If you are reading a novel or a short story, you should be able to read the newspaper. But when I ask this student, he probably doesn’t read one novel a month in English. If so, the newspaper reading will come.
Therefore, the problem is not the reading or the newspaper itself. The problem is the lack of practice.
I have never taken a course called “Newspaper Reading” in English. I just started reading the newspaper. And at first I had to learn to deal with the language, structure and composition of newspaper writing, but no one taught me or you. It just came to us. The same happened with German or Spanish newspapers, which I can read in the same way as in English. Nobody taught me, Gunther or Pablo.
What I have said many times in the article is that when you start learning a foreign language, you are not an idiot. You are not starting with an empty brain. One of the reasons it takes babies three years to learn their mother tongue is that they are also learning what a language is and how it works. You know everything and much more. Babies don’t know that there is such a thing as grammar. You need to learn all the parts of the vocabulary. A 7-year-old may not know the words “population, economy, government, referendum, currency” in her native language. So, reading a newspaper in his native language would be difficult for him, so reading a foreign newspaper would be difficult for him.
Adults in developed countries who have at least a high school or college education should already be able to read newspapers in their native language. At that time, reading a newspaper in a foreign language is just a matter of vocabulary.
In fact, there are different uses and writings of the word. And newspapers have a different style than other types of writing. But you only read, read and understand them.

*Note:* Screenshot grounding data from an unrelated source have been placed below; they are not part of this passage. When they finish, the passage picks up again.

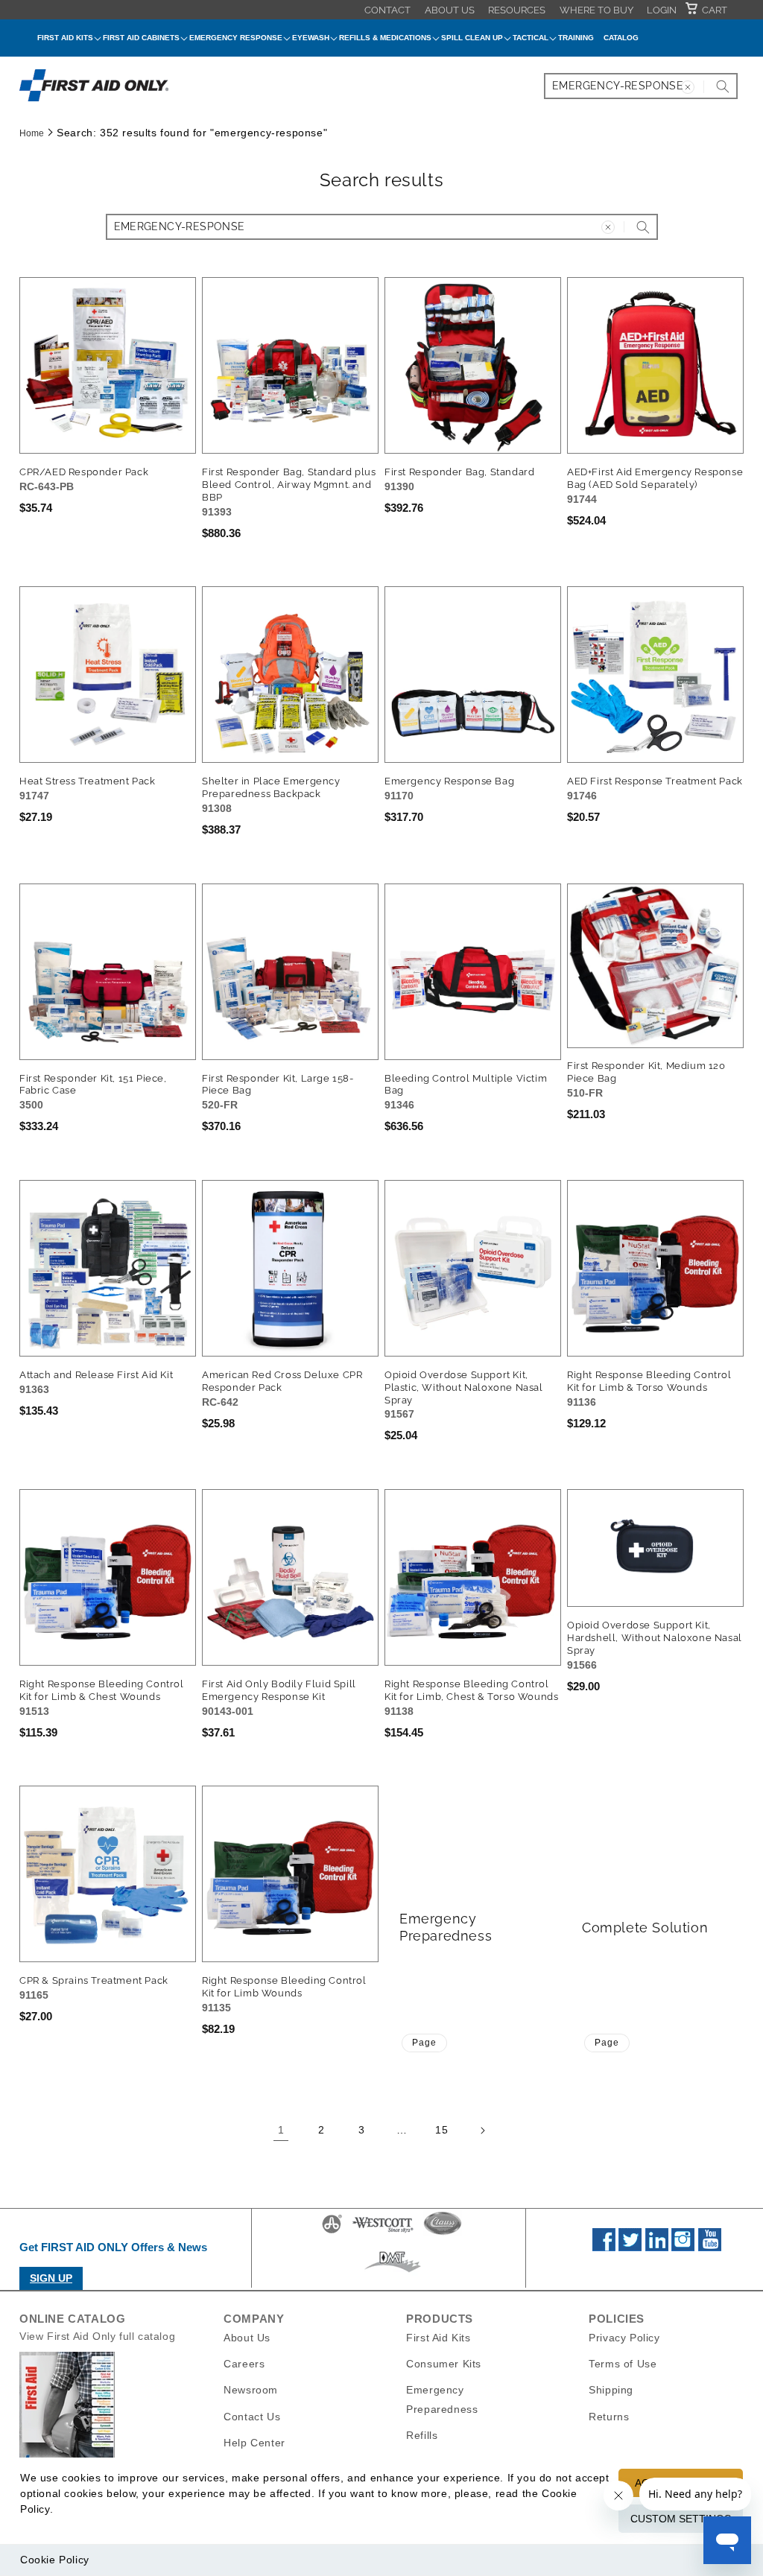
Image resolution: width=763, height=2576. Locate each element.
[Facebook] (603, 2247)
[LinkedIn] (656, 2247)
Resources (516, 10)
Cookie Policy (54, 2560)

But the problem with most students is that they have not read novels or stories. Most students must accept that practice is needed. They have to read, read, stumble, fall, and reread until they understand.
I didn’t like reading English newspapers until I was in my early twenties. But at that time he had read countless books in English and had 16 years of education. I had to read a foreign newspaper in college, so I started reading the newspaper. Then I learned to read English newspapers to help me understand foreign newspapers.
One of the problems for Khmer students in particular is that there are very few documents available in Khmer. American students have touched newspapers, magazines, novels, reference books, poetry, plays, encyclopedias, diaries, biographies, textbooks, comics … most bears don’t have this exhibit.
If they haven’t read it in their native language, how can they read it in a foreign language?
And I don’t just choose the Khmer. Sure, these styles are not available in Khmer, but even in Chinese, Korean, or Vietnamese education, where many of these styles exist, students may not have played them. For example, a Taiwanese college student said he had never written a research treatise for 12 years in elementary school.
But then they were asked to do it in English in their ESL class.
Currently, I have a Thai friend named M who is studying in the United States. He’s been there for three years, studying English full-time, but he doesn’t get high enough scores to enroll in an American community college on the TOEFL test. Although I graduated from university in Thailand, Thai education lags far behind Western education. And in developed countries, American community colleges are the easiest postsecondary schools to enroll in.